Health is recognised as a fundamental right by numerous international treaties and as an essential factor for improving people’s living conditions. Nevertheless, huge inequalities persist in terms of access to health facilities. Hundreds of millions of people are deprived of this right worldwide, including members of Emmaus groups and the people they work with. 

In order to address this reality, from 2002 onwards Emmaus International decided to set up mutual health organisations in the countries with the fewest health facilities, thus providing a basic social security system. The first projects were set up in Burkina Faso and Benin, then in India and Bangladesh from 2011, with the aim of going beyond simply providing healthcare services. It also involved creating a community-based social protection system, run by the mutual health beneficiaries themselves and providing debt-free access to healthcare. To achieve this, the mutual health organisations were developed independently of any power (economic, trade union or political) and with democratic governance. They also established the principle of solidarity, not only between the mutual health members who share the health risk, but also at the level of the Emmaus International movement, where other groups contribute to supporting this programme. Indeed, although each mutual health organisation relies on its members’ contributions to operate, this income is still too low due to poverty.  In some places poverty levels are extreme, as in the case of the mutual health organisation in India (see box). However, in Burkina Faso, the membership contributions and local subsidies cover up to 70% of their needs. 

However, achieving financial autonomy is the key to sustainability for these mutual health organisations, even if it is not a goal in itself. It also makes it possible to consider expanding health services by working to lower their prices, which are rarely regulated by the state, whether for drugs or medical procedures.
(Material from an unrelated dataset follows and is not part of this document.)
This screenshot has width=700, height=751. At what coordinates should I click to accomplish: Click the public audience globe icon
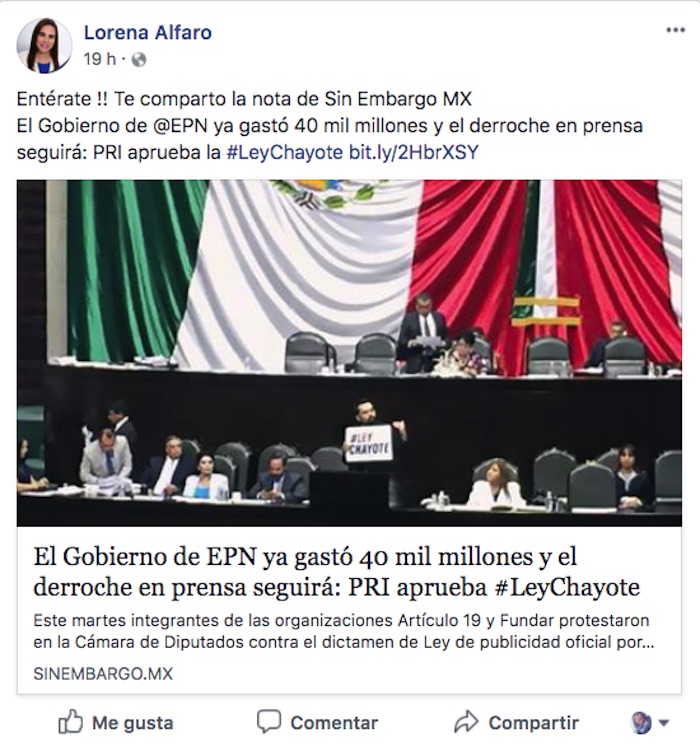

The governance of the mutual health organisations should also be subject to ongoing efforts, as the involvement of members in its operations is not always straightforward, nor is the decision to use some of an already very low income to pay into a mutual fund that may not be needed. It is undeniable that these mutual health organisations have been incredibly useful for the community. This was clearly demonstrated during the most difficult times of the Covid-19 pandemic, when in addition to their health role, they were able to provide social support to the most disadvantaged.